OBJETIVO DA TAREFA: Liste, na ordem em que aparecem, todos os anos escritos com quatro algarismos no trecho fornecido.

TRECHO FORNECIDO:
>>

Dia 20 de janeiro de 2020, em meio ao início do encontro
anual das maiores economias do planeta conhecido como Fórum Econômico Mundial,
reúnem se, em Davos (Suíça), seres grotescos que poderiam ter saído da genial
produção cinematográfica do neorrealismo italiano que propiciou para gerações a
fio oportunidades de abrir seus horizontes. Irônica ou cinicamente, o tema
deste ano foi, imaginem, “meio ambiente e sustentabilidade”, 28 anos
depois da emblemática Carta da Terra, produzida em 1992, durante a Rio-92.
Também o Rio de Janeiro não é mais o mesmo. Além da
contaminação da água potável produzida pela Companhia Estadual de Água e Esgoto,
estatal do saneamento básico em fase de privatização -- logo no país das
maiores reservas de água doce do mundo --, aquela que já foi a Cidade
Maravilhosa hoje é um verdadeiro caos urbano, entre as ações de milicianos
protegidos por autoridades, inclusive da esfera federal (muitos dos quais
explicitamente fazendo apologia ao nazifascismo), e a guerra não declarada que
tornou refém a população, que se encontra sob fogo cruzado, em que diariamente
tem vítimas de balas perdidas.
Ainda por cima, Regina Duarte não é mais a mesma. Aquela que
já foi a Namoradinha do Brasil, a atriz global que interpretou em sua fase
áurea emblemáticas personagens como “Malu Mulher” e a “Viúva Porcina”, “aquela que era
sem nunca ter sido” (segundo o nosso Fellini brasileiro, o imortal Dias Gomes),
se presta ao papel de serviçal dos/as nazifascistas tupiniquins, enlameados/as
no laranjal impune, untados/as com o sangue valente de Marielle Franco cujos
facínoras continuam impunes, no desmonte criminoso do Estado de Direito
brasileiro, na entrega de lesa-pátria das riquezas nacionais e na disseminação
do ódio e da intolerância em nome de um suposto “cristianismo” sionista.
Se isso fosse pouco, na véspera, tanto em Pedro Juan
Caballero (Paraguai) como em Rio Branco (Acre), uma das organizações criminosas
mais estruturadas da América Latina -- que durante anos contou com a parcimônia
(ou cumplicidade institucional explícita?) dos tucanos de São Paulo, desde
1983, direta ou indiretamente, tomando conta do Executivo paulista --, realiza fuga
espetacular de presos sem que as autoridades penitenciárias e policiais
tivessem esboçado qualquer atitude preventiva, afinal são pagos para isso.

<<

AMOSTRA DE DADOS:
>>

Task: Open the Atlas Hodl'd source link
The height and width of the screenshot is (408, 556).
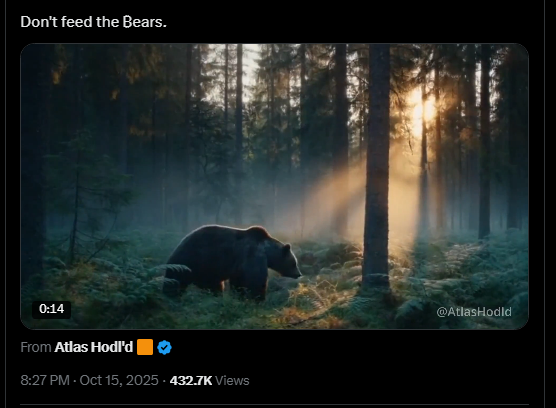Action: point(94,347)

<<

RESPOSTA COMPLETA: 2020, 1992, 1983